In its recent decision of Obeid v Australian Competition and Consumer Commission[1](Obeid), the Full Court of the Federal Court of Australia upheld the validity of compulsory examination notices (Notices) issued by the Australian Competition and Consumer Commission (ACCC) pursuant to section 155 of the Competition and Consumer Act 2010 (CCA).

The Notices were issued to Paul and Moses Obeid, sons of the former NSW government minister Eddie Obeid (the Obeids), as part of the ACCC’s investigation into possible contraventions of the prohibition on anti-competitive arrangements in section 45 of the CCA and the civil and criminal prohibitions on “giving effect to” arrangements containing a “cartel provision” in section 44ZZRK and 44ZZRG of the CCA.

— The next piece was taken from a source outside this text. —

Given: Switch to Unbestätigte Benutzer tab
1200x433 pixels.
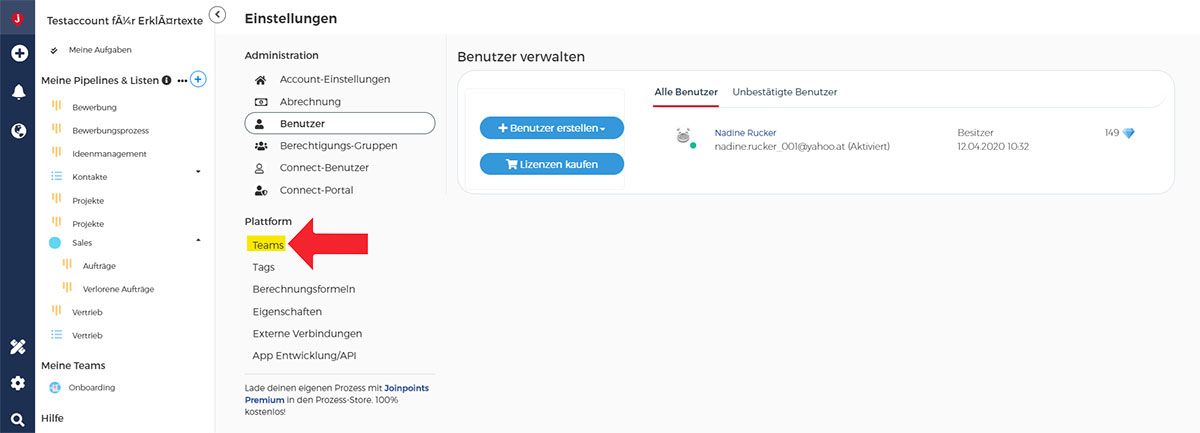Looking at the screenshot, I should pos(785,92).
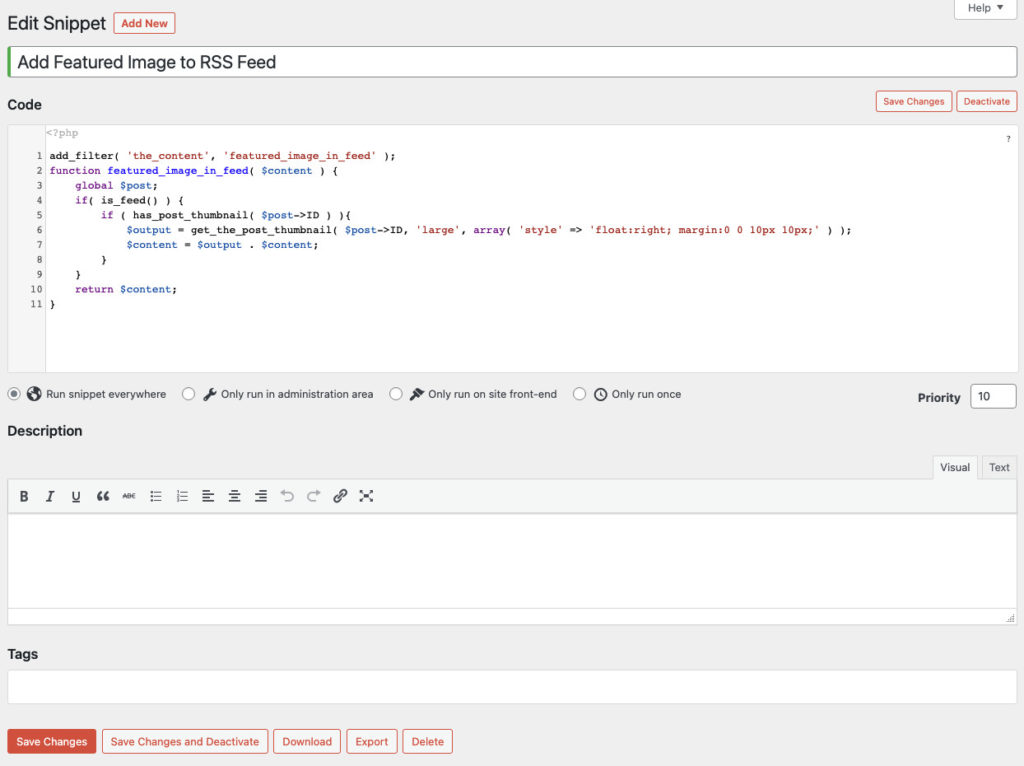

The ACCC’s investigation came off the back of an enquiry by the Independent Commission against Corruption (ICAC) which found that Mr Eddie Obeid, his son Moses Obeid and the then state mining minister Ian McDonald, amongst others, had engaged in corrupt conduct in relation to the grant of a coal exploration licence.

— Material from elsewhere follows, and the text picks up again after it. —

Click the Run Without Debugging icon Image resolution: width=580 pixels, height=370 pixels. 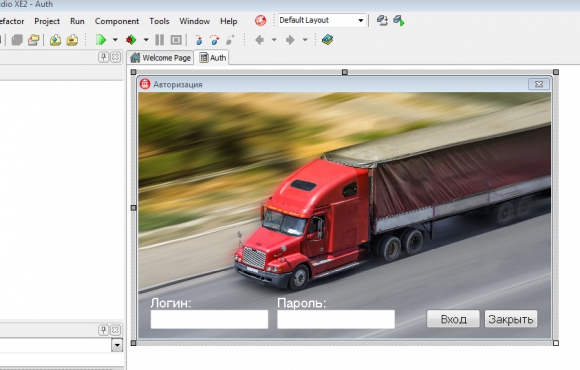pyautogui.click(x=131, y=40)
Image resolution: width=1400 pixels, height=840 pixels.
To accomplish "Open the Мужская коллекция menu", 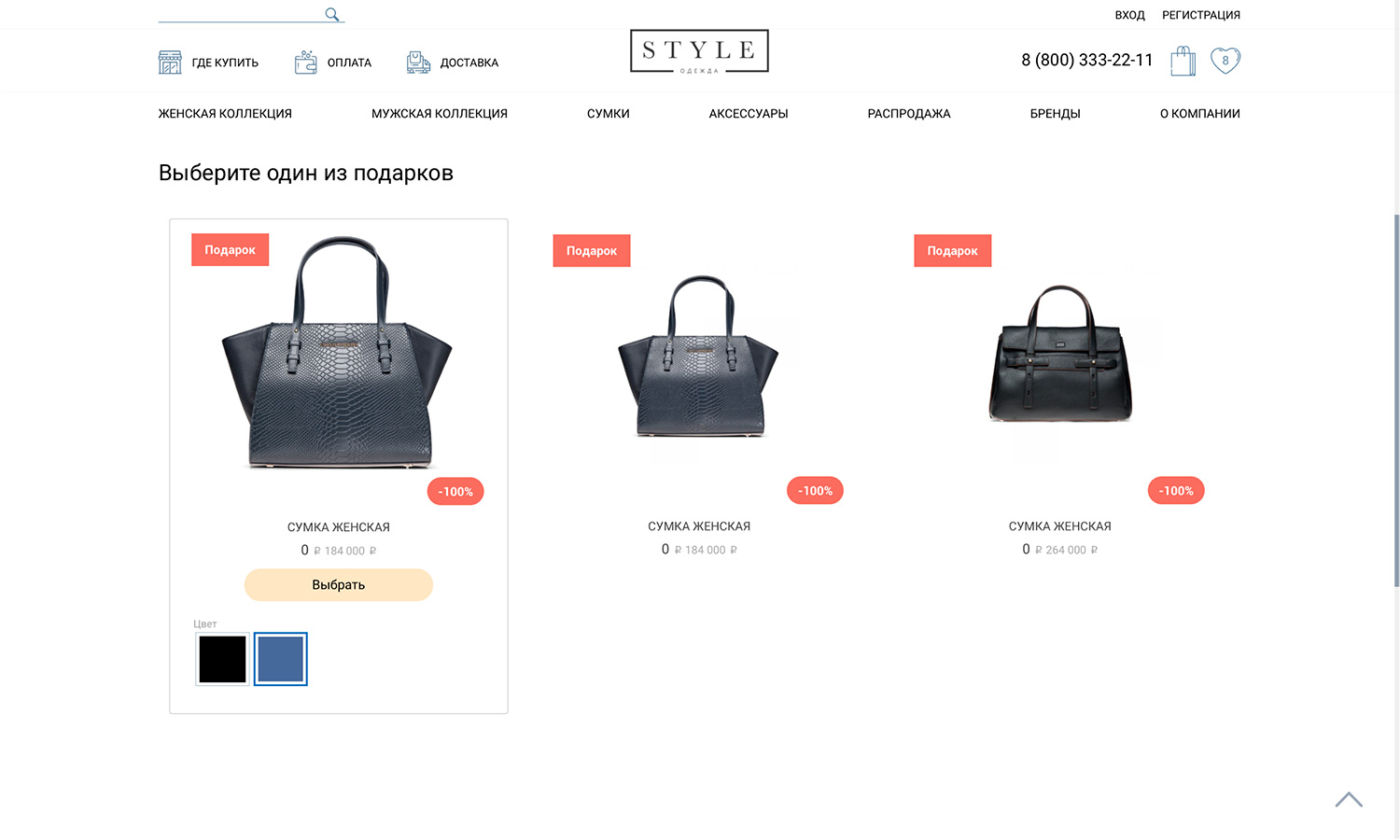I will (440, 114).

IMPLICATIONS OF OBEID FOR THE ACCC AND COMMERCIAL ENTITIES

The Full Court unanimously dismissed the Obeid’s appeal. The appeal focussed on whether the state’s provision of mining leases was the provision of a “service” in “trade or commerce” (essential elements for the grounding of the Notices). The Full Court’s decision in Obeid is only the second decision to consider and clarify the meaning of section 44ZZRD(3)(c) of the CCA since enacted in 2010. The other decision was the first instance decision of Gordon J in Norcast S.ár.L v Bradken Limited (No 2) (Norcast).[2]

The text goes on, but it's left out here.